Situasi tersebut sempat memicu aksi saling dorong antarpeserta. Namun, kondisi itu berlangsung singkat dan tidak sampai mengganggu jalannya agenda utama Munas HIPMI.
1. Pangdam turun langsung menenangkan peserta

Panitia penyelenggara bersama aparat keamanan yang berjaga di lokasi bergerak cepat mengendalikan situasi. Pangdam XXI/Radin Intan, Mayjen TNI Kristomei Sianturi, turut turun langsung untuk menenangkan peserta agar suasana kembali kondusif.
Kristomei menegaskan tidak terjadi kericuhan besar dalam kegiatan tersebut.

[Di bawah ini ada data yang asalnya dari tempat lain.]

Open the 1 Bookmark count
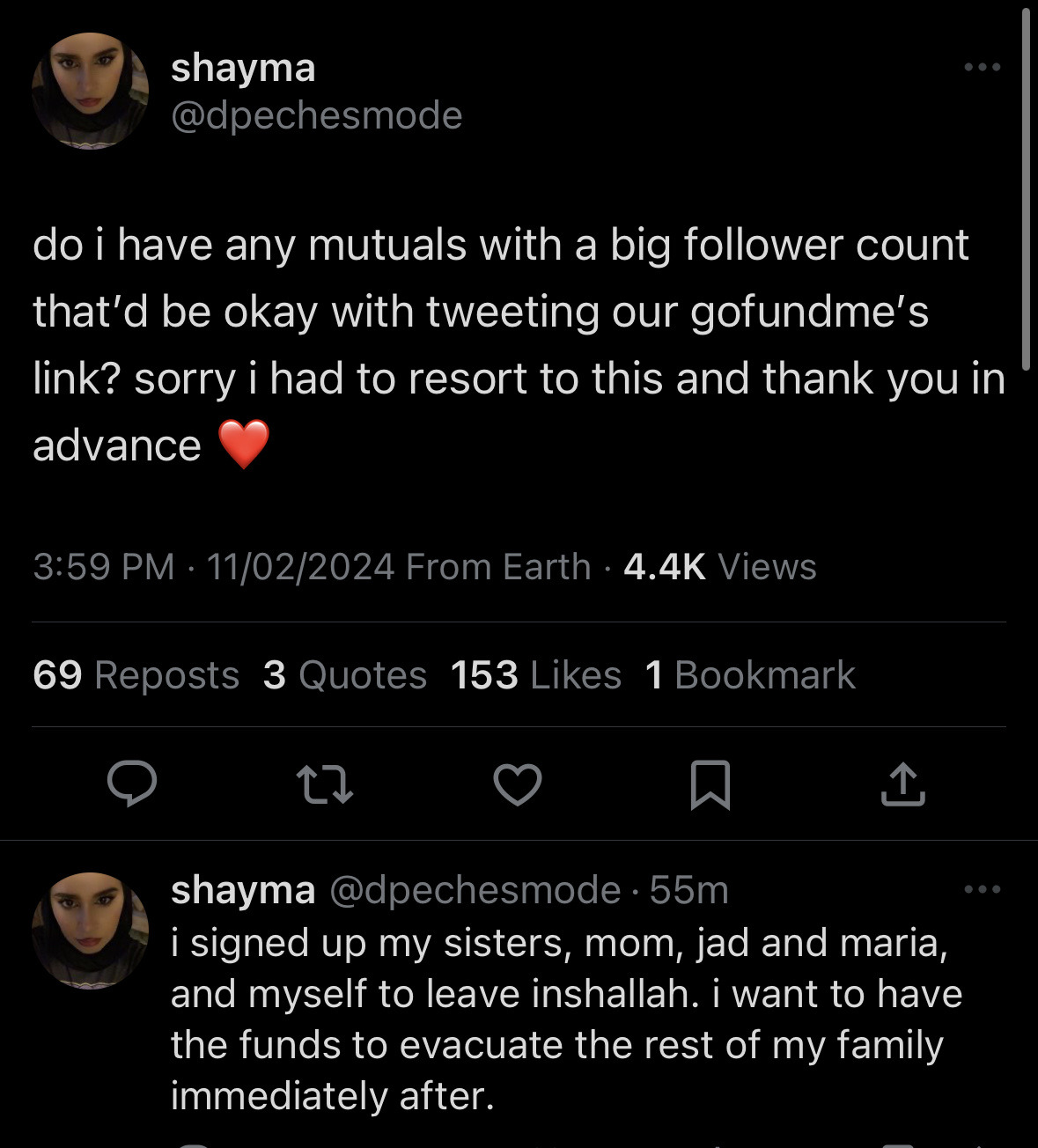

Menurutnya, insiden yang muncul kemarin hanya berupa kesalahpahaman antarpeserta terkait aspek teknis pelaksanaan acara.
"Alhamdulillah, situasi dapat segera dikendalikan dan seluruh rangkaian kegiatan tetap berjalan sesuai jadwal," katanya.
2. Distribusi ID card jadi pemicu protes peserta

Kristomei menjelaskan bahwa persoalan yang memicu protes peserta berkaitan dengan distribusi kartu identitas Munas. Panitia disebut melakukan penataan ulang ID card guna memastikan peserta yang memenuhi persyaratan dapat mengikuti seluruh rangkaian kegiatan secara tertib.
Saat itu, ia menyebut panitia telah menyiapkan sekitar 2.500 kartu identitas untuk peserta yang hadir dalam Munas HIPMI XVIII.
"Sebagai bentuk kesiapan penyelenggaraan, panitia kemarin sebenarnya sudah mencetak sekitar 2.500 kartu identitas bagi peserta Munas HIPMI," katanya.
3. Agenda berlangsung aman dan lancar

Terlepas dari polemik tersebut dan kondisi kembali terkendali, seluruh agenda persidangan maupun rangkaian kegiatan Munas kembali dilanjutkan sesuai jadwal yang telah ditetapkan panitia.
Dalam kesempatan tersebut, Kristomei juga menyampaikan apresiasi kepada seluruh peserta Munas HIPMI yang dinilai mampu menjaga suasana tetap tertib dan kondusif meski sempat terjadi ketegangan. Menurutnya, sikap peserta yang tetap menghormati proses organisasi menjadi faktor penting sehingga seluruh agenda dapat berlangsung aman dan lancar.
"Saya mengucapkan terima kasih dan penghargaan yang setinggi-tingginya kepada seluruh peserta Munas HIPMI yang telah menunjukkan kedewasaan dalam berorganisasi, sehingga situasi tetap kondusif dan seluruh rangkaian acara dapat berjalan aman, tertib, dan lancar," katanya.